We change our habits because we discover the benefit of the change on our own or because we imitate those whom we notice are thriving because they have already made the change. And when our habits change, as they did when the medieval model broke down to make way for the modern, our experience changes. This is not a process that moves quickly. It happens slowly from generation to generation. But the world given to the French peasant in the 18th Century has more in common with his contemporary in China than it does to the French bourgeois information worker employed in a glass tower in Paris.
The biggest cultural gulf is not defined by whether one is Asian or European, Christian or Hindu, but by whether one's habits of mind are modern or premodern. We are now moving into another transition in which the differences will be defined by whether one's mind continues to be shaped by modern habits or by whatever the New Thing, the no-longer-modern modeling of the Real will be, with the new habits it forces us to adopt. Many are living intensely aware of our being in this slack tide, and it's not easy to flourish in such a time, but it's interesting.
And so because we are now living at a time when the modern model has broken down, we live with modern habits of mind for want of better ones. And so those of us who recognize this, especially if we are Christians, have a special opportunity and responsibility to develop new habits of mind that are both inspired by the spirit of the gospel but which also have "cash value" in the Jamesian sense, that model the Real in a way that works. The biblical term for cash value is "fruits".
Jamesian Pragmatism brackets questions about metaphysics, but it recognizes the central role that belief plays in shaping the world we work in and think about. So I consider myself a Jamesian Pragmatist when it comes to understanding the real world we live in, but I combine that with Barfield's dynamic Christocentric Idealism when it comes to framing hypotheses to be tested by real-world experience. If the test for any belief system is its 'cash value', the burden on Christians is to prove that its beliefs deliver. It has to deliver meaning that makes sense in the real world that we live in, and it also must help us to be productive in the world in a way that has advantages that others would notice and imitate. It happened in the Roman world as it slowly disintegrated; it could happen in the modern Liberal world as it continues its disintegration. I accept, in a Jamesian key, that the best we can do is develop working models that map reality in ways that work. Do we have enough faith in our model to actually live by it and shape our life by it? Can we be ruthlessly honest about whether that is working for us or not?
***
One of the main consequences of the shift from matter to mind consequent to the gradual collapse of the modern rationalist/materialist habits of mind over the last hundred years is that “believing” no longer has the pejorative connotations it once had. It’s possible now to entertain metaphysical questions in a way that it was not even thirty years ago.

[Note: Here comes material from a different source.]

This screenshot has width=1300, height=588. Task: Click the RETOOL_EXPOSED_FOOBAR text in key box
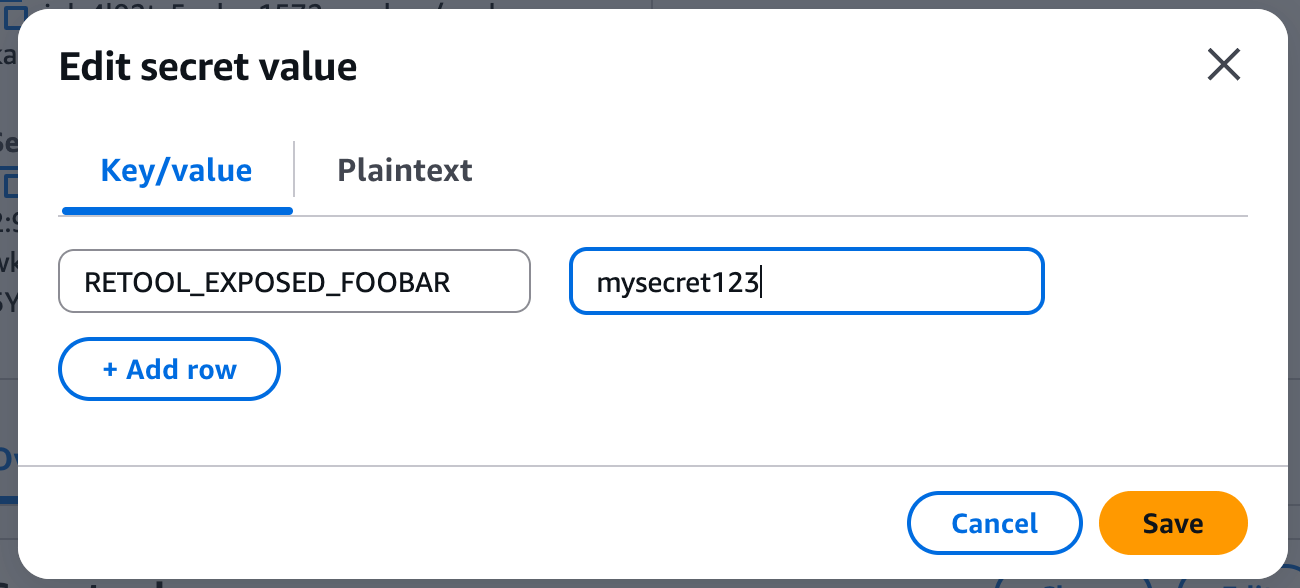coord(267,283)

Since Kant, metaphysics has been suspect; it was perceived by the mainstream of western thought to be about believing something rather than really knowing it, and “believing” until recently was considered a weakness of mind. And for lots of people whose habits of mind are still modern, it still is. But one of the pillars of the postmodern critique of modern rationality has been that most of what we think we know is really only what we believe. Our truths—even scientific facts like our model for the atom—are just provisional maps that have meaning only insofar as they work, i.e., have explanatory power that allows you to work with them, but they make no pretense of understanding the 'thisness' of the atom. That's open to different interpretations, and I would say the same is true for evolution. It's for now a provisional map; it works, but no one can claim to know with certainty the 'thisness' of evolution. What we know about it is open to different interpretations.
The postmodern thinkers recognize this, and while I don't buy into the nihilism that many of them think is the ineluctable consequence of their critique, I find what they say interesting because their mood of "deconstruction" reflects accurately the spirit of our decomposing age. I have the same relation with Marxism. I find much value in its critique of capital, but I reject the materialistic metaphysics and its prescription for a cure. Marxism gives us a good map for understanding how capital works; it gives us a deeply inadequate model for something better.

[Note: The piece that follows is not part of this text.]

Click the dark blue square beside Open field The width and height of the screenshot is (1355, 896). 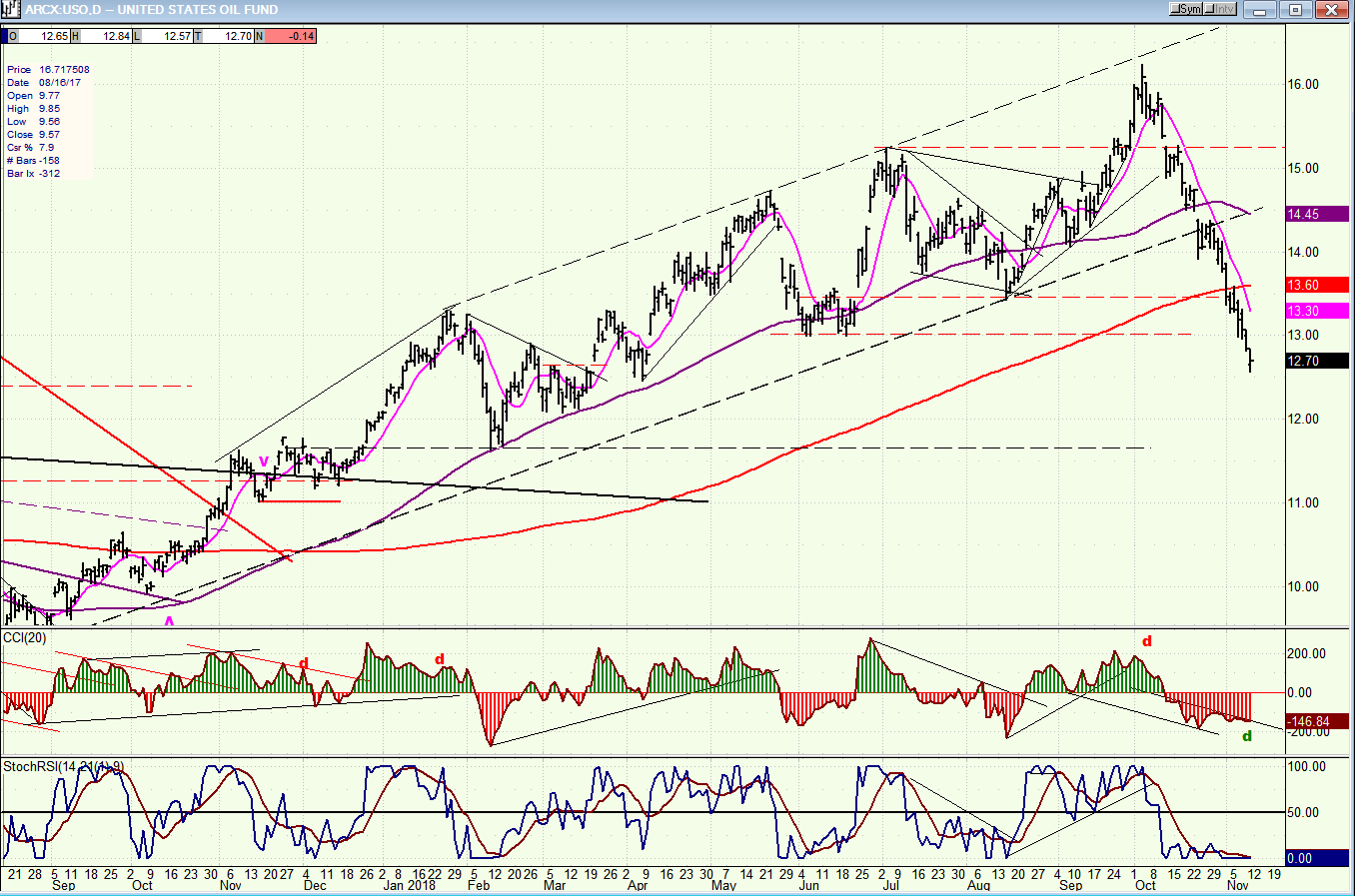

So the question for me is whether a saying No as the Marxists and postmodernists say is possible to join with a Yes which the Christians have said. Can we show that there is more 'cash value' in our model? And such a project starts by acknowledging the opportunity now being afforded to us because we are at a new stage of cultural development in which believing has become rehabilitated—it’s at the heart of the Romantic impulse as it continues to operate in the popular culture.

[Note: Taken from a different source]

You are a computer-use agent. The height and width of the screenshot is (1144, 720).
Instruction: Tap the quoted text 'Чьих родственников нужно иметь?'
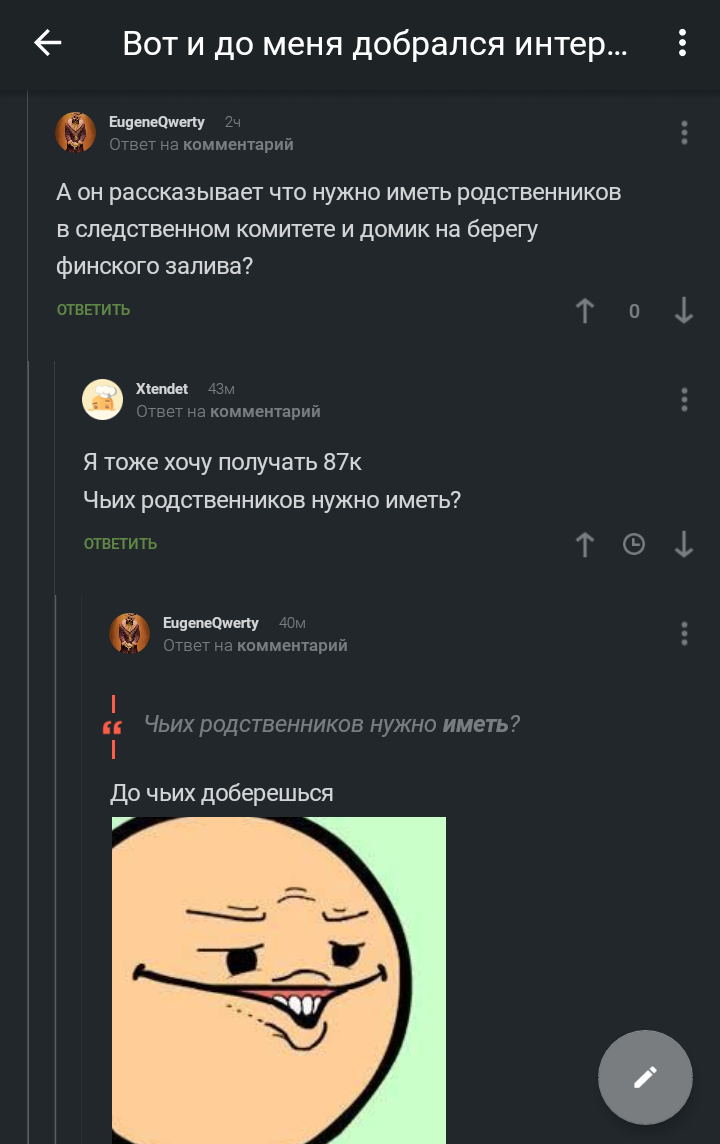[x=332, y=724]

‘Believing’ is one of the best things you can do. “You gotta believe” is a commonplace in our sports and pop psychological worlds. We are constantly admonished to believe in ourselves and to believe in one another. And the assumption that lies beneath these admonitions is that our believing it’s so will make it so if we have enough faith. Believing is what gives life meaning and purpose. It doesn't matter really what you believe, just so long as you do it one way or the other.
Now I don’t want to equate this popular idea of believing with the deeper and more mysterious phenomenon we recognize as religious faith, which has a cognitive dimension that the popular idea of believing does not, but it bears a family relationship to it. It can have heuristic value. The practical benefits of belief have a long heritage from St. Augustine’s De utilitate credendi, to Pascal’s “wager” to the pragmatism of William James, to the prescriptions of our current health care professionals who have noticed that people who have religious practices live happier, healthier lives.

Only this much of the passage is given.